**Exercise objective**
This task requires every entry to be set down again exactly.

###

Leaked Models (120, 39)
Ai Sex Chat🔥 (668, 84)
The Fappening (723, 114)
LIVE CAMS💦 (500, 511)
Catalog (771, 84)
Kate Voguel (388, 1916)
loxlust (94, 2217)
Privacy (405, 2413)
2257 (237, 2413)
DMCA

###

**Result of this task**
Leaked Models (120, 39)
Ai Sex Chat🔥 (668, 84)
The Fappening (723, 114)
LIVE CAMS💦 (500, 511)
Catalog (771, 84)
Kate Voguel (388, 1916)
loxlust (94, 2217)
Privacy (405, 2413)
2257 (237, 2413)
DMCA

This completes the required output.